Watch CBS News

Amputee GI Sets Example In Iraq

When he met reporters at the checkpoint at the end of Baghdad's most dangerous road, Capt. David Rozelle looked different.

But it wasn't only the uniform. His limp had nearly disappeared too.

"I'm doing this job, and I don't think that someone with two legs could do it any better," he says.

As CBS News Correspondent Lee Cowan reports, his right foot was blown off when his Humvee hit a landmine at the start of the war.

Back then he told us he wanted to prove to the insurgents he would return to Iraq. He even wrote a book about it.

Now, both he and technology have come a long way.

"I made a war leg, the Brave Rifles patch and the U.S. flag deployed going toward the enemy," he

.

He helped design a special prosthetic foot for Iraq - one with an ankle joint - it's his innovation, one that may be sold commercially.

"I've tested it in the battlefields of Iraq," he says. "What better advertisement is that, ya know?"

He gets around the base on his wife's old mountain bike. Checking on the soldiers he now commands.

But his return to battle hasn't been easy.

"Walking in the sand and walking in the rock is tough on my stump, and it's tough on my stump, and it's tough on me physically," says Rozelle.

So is staying in shape.

He used to run three miles a day. Now he averages between three and four miles every other day.

"I gotta rest my knees you know," he says.

He used his prosthetic foot to run last year's New York City marathon. That was part of what helped prove to the Army that he was ready to return to combat.

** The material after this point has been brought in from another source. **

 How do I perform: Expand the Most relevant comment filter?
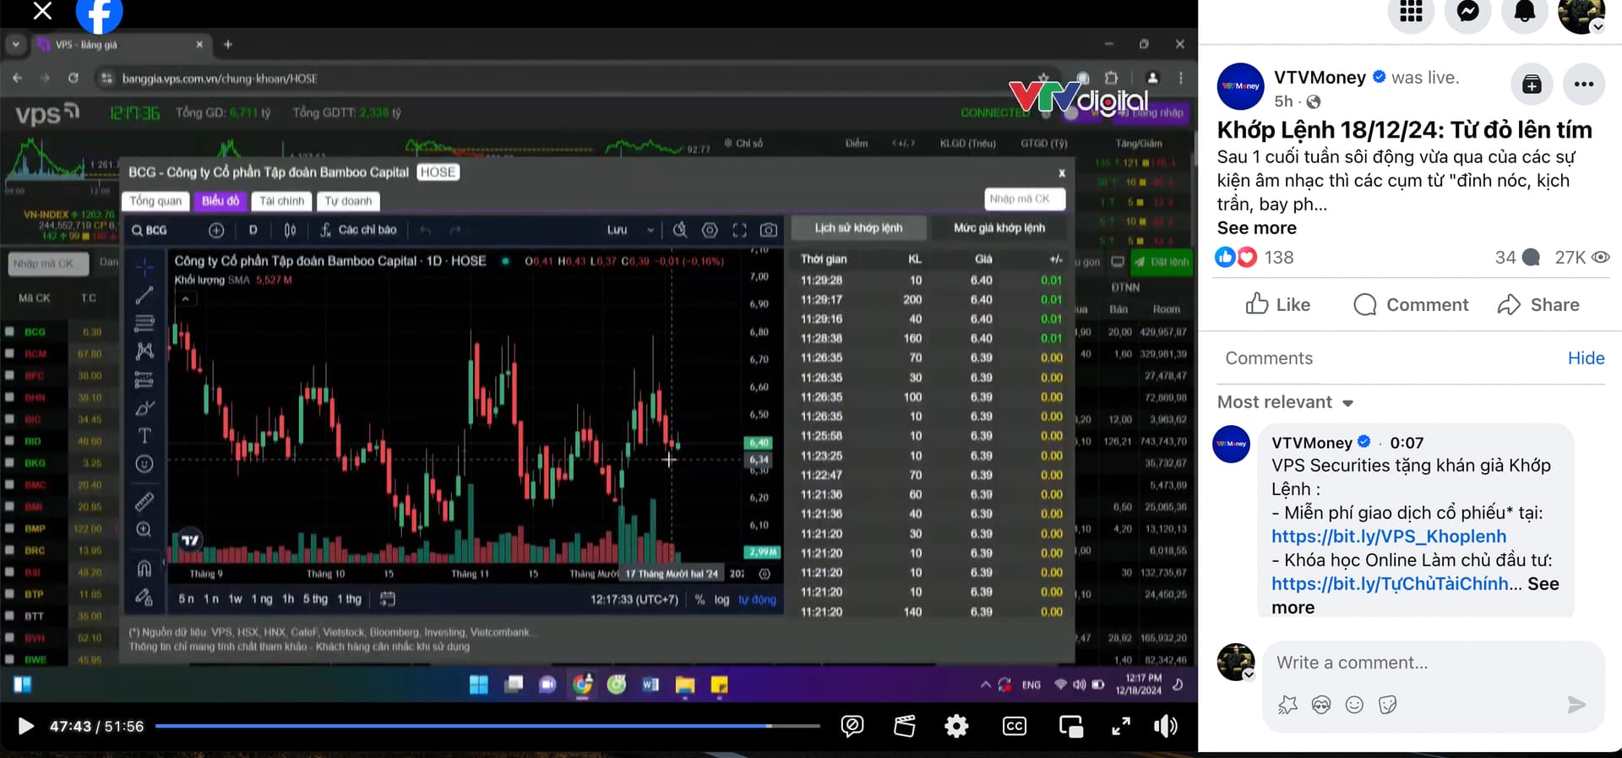pos(1285,402)
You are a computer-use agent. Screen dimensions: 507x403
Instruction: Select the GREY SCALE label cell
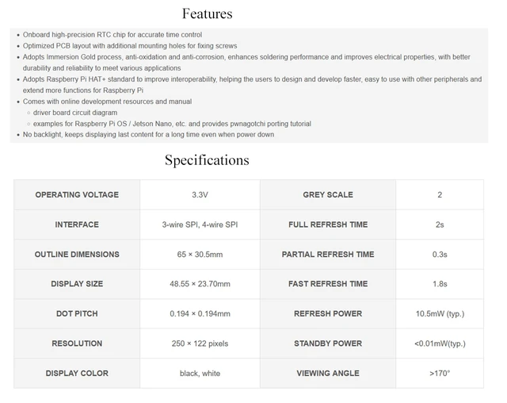(328, 195)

If you think his story is remarkable so far, just listen to what he's going to do when he gets home.

For the next two years, Rozelle will be working with amputees at Walter Reed Army Hospital, counseling them through what he's already been through. A model citizen perhaps, but, he says, he's a model soldier first.

"There's people giving a much greater sacrifice than me, and whenever I feel sorry for myself, I remember them," he says.

He's not the only amputee, but he is the first to return to battle here. His plan may have been to show the insurgents something, but he's given something much more to those around him - both at home, and at war.